Accessing live video feeds will let police know what kinds of situations officers will face before they respond to incidents and calls for service, Saunders said.

“It’s not brain surgery, it’s not rocket science, it is potentially life-saving and it has the potential to revolutionize our response,” Saunders said.

But some community members said the city and police department have not imposed meaningful safeguards to ensure that police will not misuse how and when they access live and recorded video.

Destiny Brown, a community organizer and a member of the Coalition on Public Protection, said she fears Fusus technology could contribute to disparities and overpolicing.

She said police produced an impact report that failed to contain any information about the potential adverse impact of Fusus and it also did not include clearly defined parameters about how the technology can be used.

Commissioner Fairchild said he is concerned that police want to be able to access live video anytime, based on almost any kind of “triggering” incident.

He said he thinks there should be limits on the use.

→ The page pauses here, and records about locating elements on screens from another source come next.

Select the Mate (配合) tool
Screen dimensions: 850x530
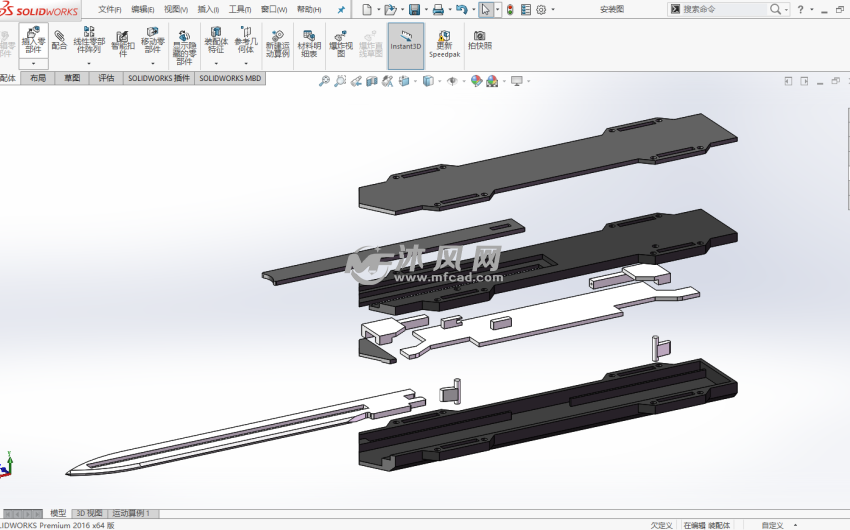point(60,39)
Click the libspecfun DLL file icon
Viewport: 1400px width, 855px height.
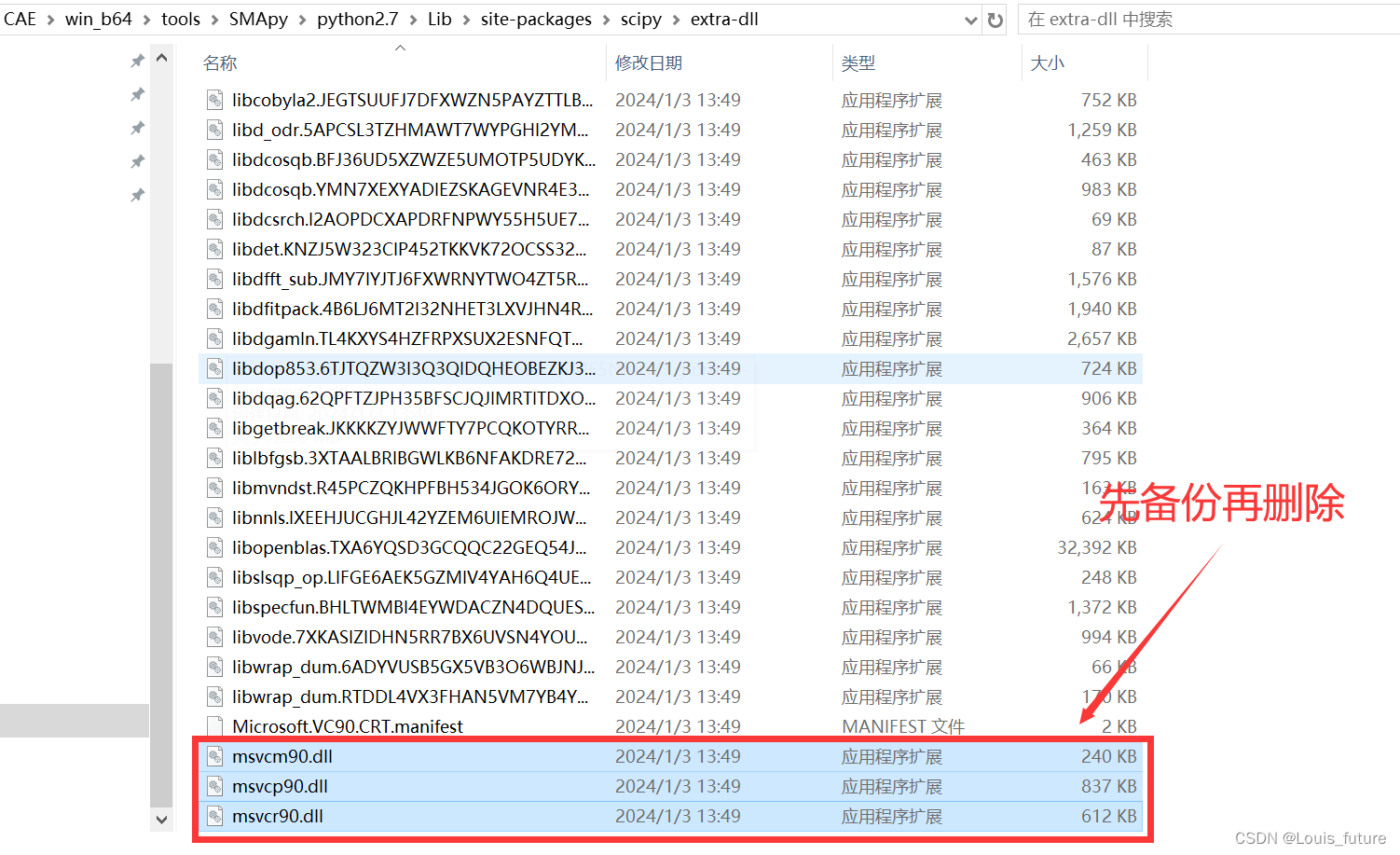pos(215,607)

Police officials said it’s always better to know what officers are going to find and encounter at a scene before they respond.

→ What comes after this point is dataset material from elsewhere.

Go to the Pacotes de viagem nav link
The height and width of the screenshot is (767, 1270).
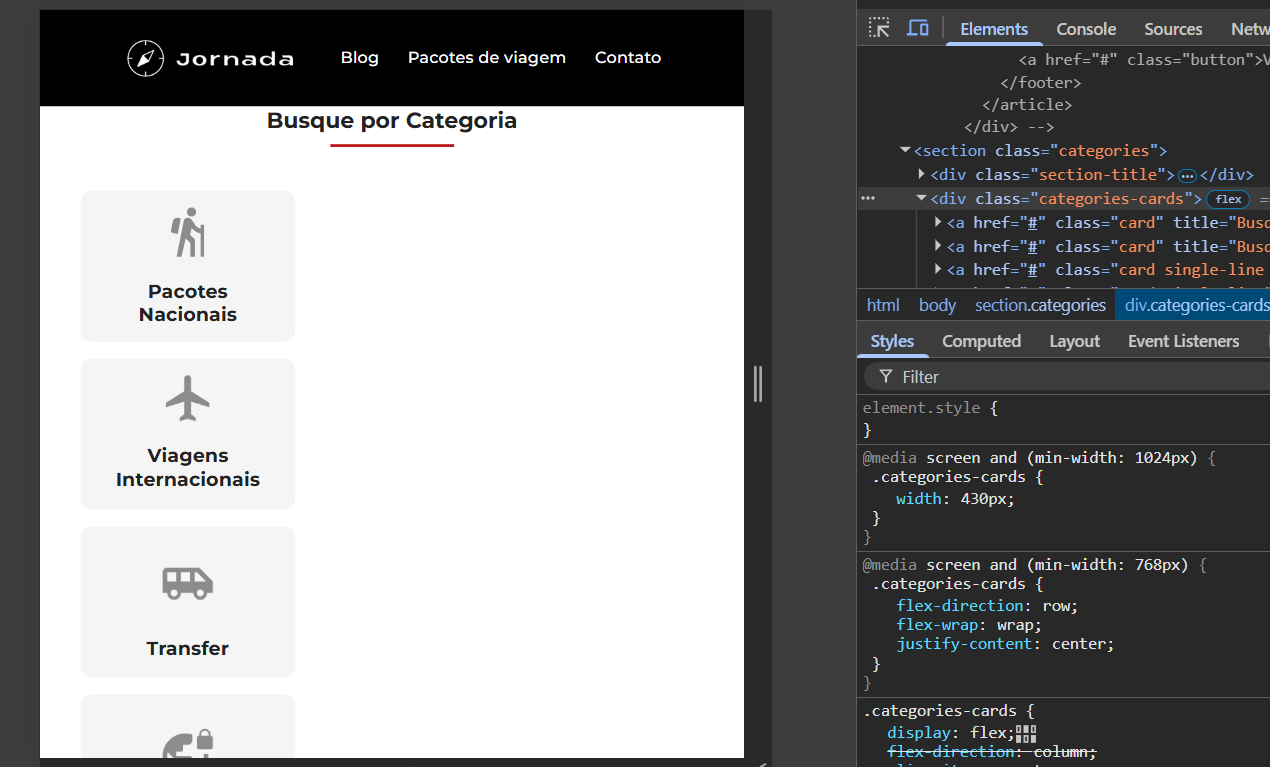pyautogui.click(x=487, y=58)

“We are in one of the most violent cities in the United States of America,” said Dayton police Chief Kamran Afzal. “We don’t know what we’re walking (into) half the time.”

He said, “The threshold is someone is calling for help.”

Other issues raised

Some community members also said the police department failed to meet the requirements of the city’s surveillance technology ordinance, which lays out the steps police must take before new law enforcement technology can be implemented.

They said police under the ordinance are required to provide estimates of what the system could cost to implement in the city.

Major Saunders said the pilot program has zero cost because the Attorney General is paying for it. The Attorney General’s Office says a multi-jurisdictional pilot program involving Dayton, Trotwood, Miamisburg, West Carrollton and the Montgomery County Sheriff’s Office is costing about $250,000.

Saunders said said it’s impossible to give a cost estimate when so many details remain unknown, like what model would be adopted, how many partners would participate and what kinds of outside funding might be available, like grants.

Saunders said he thinks police complied with the requirements of the city ordinance.

Saunders said the police department is supposed to include information about potential adverse impacts of new technology but there really isn’t any evidence that these systems have adverse impacts because it is just video sharing that already goes on.

He also said police documented every question and concern that community members raised at more than a dozen public information meetings where the technology was discussed, including any comments about potential adverse impacts.

Commissioner Matt Joseph said he thinks city leaders should review the surveillance technology ordinance to make sure it is providing the correct guidance to police when it comes to explaining potential adverse impacts.

“I think we need to be more detailed about what we’re asking for,” he said.